[Start of DATA ENTRIES]
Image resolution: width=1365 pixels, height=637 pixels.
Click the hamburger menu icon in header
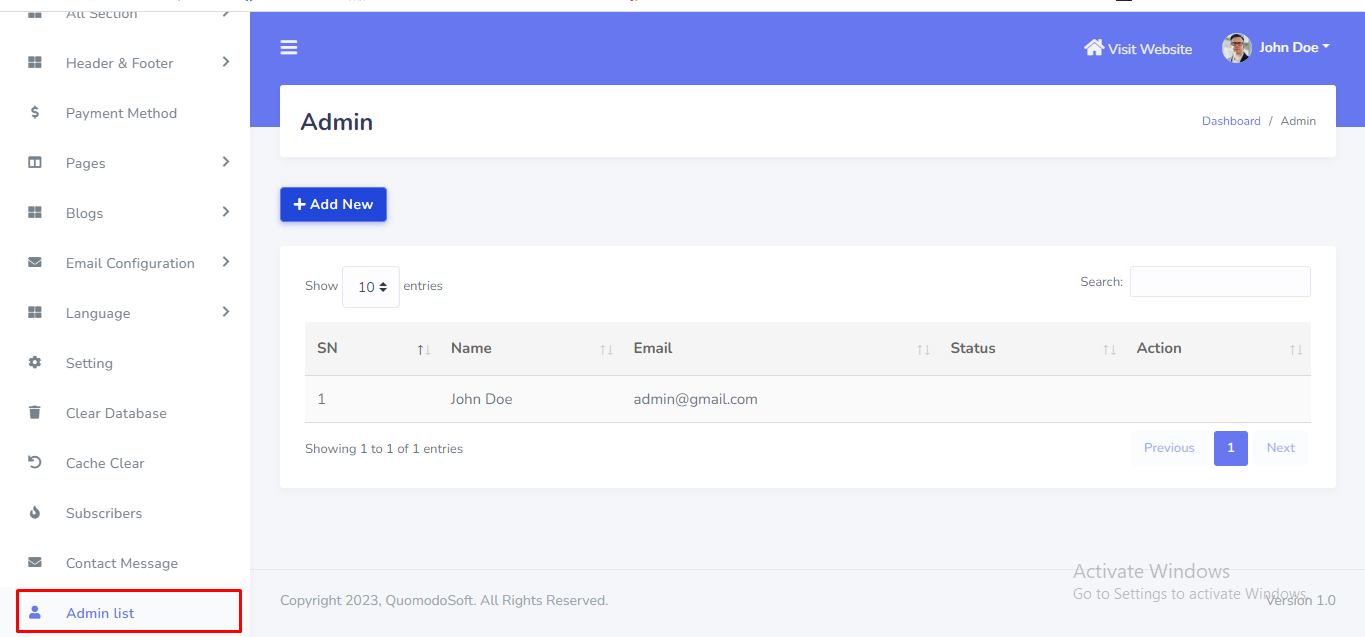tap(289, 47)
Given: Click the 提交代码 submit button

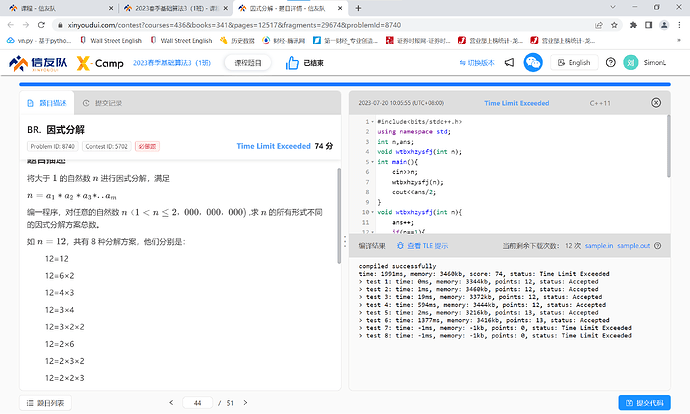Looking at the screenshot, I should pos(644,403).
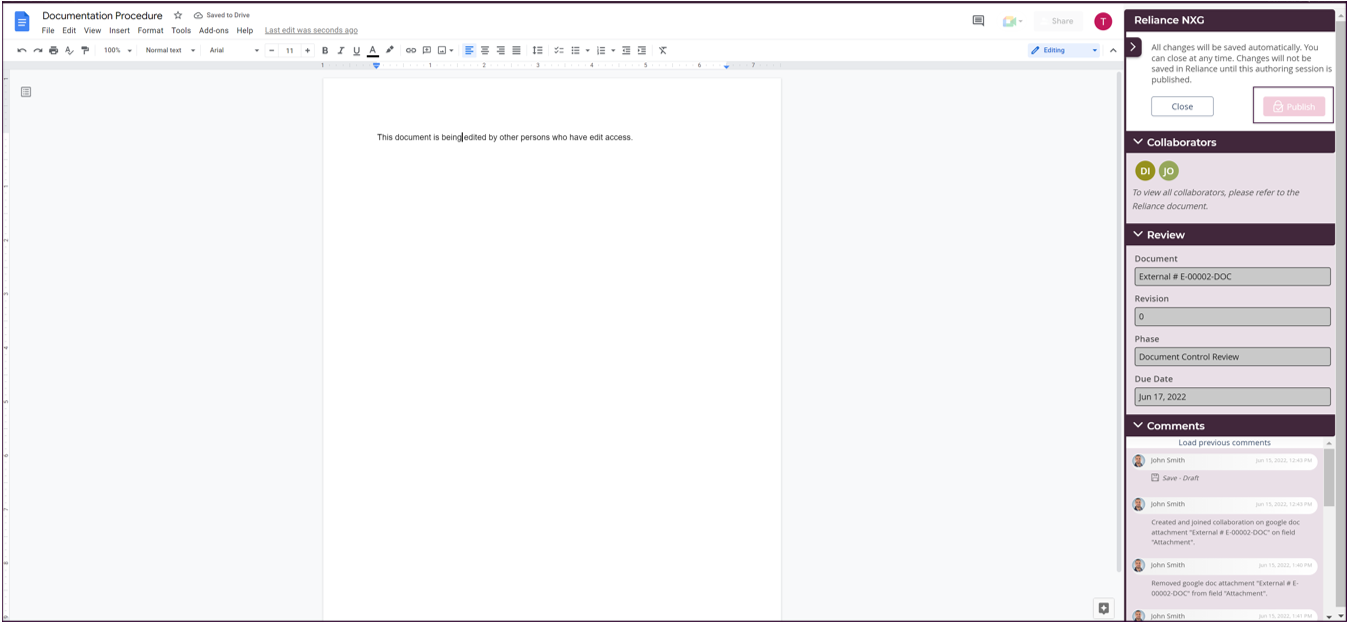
[End of DATA ENTRIES]
DIRECTIONS FOR THIS TASK
Rewrite the listing above, replacing every occurrence of "Click" with "Select" and changing nothing else. Omit the pictures from your answer.

TASK RESPONSE
Image resolution: width=1365 pixels, height=637 pixels.
Select the hamburger menu icon in header
tap(289, 47)
Given: Select the 提交代码 submit button

Looking at the screenshot, I should pos(644,403).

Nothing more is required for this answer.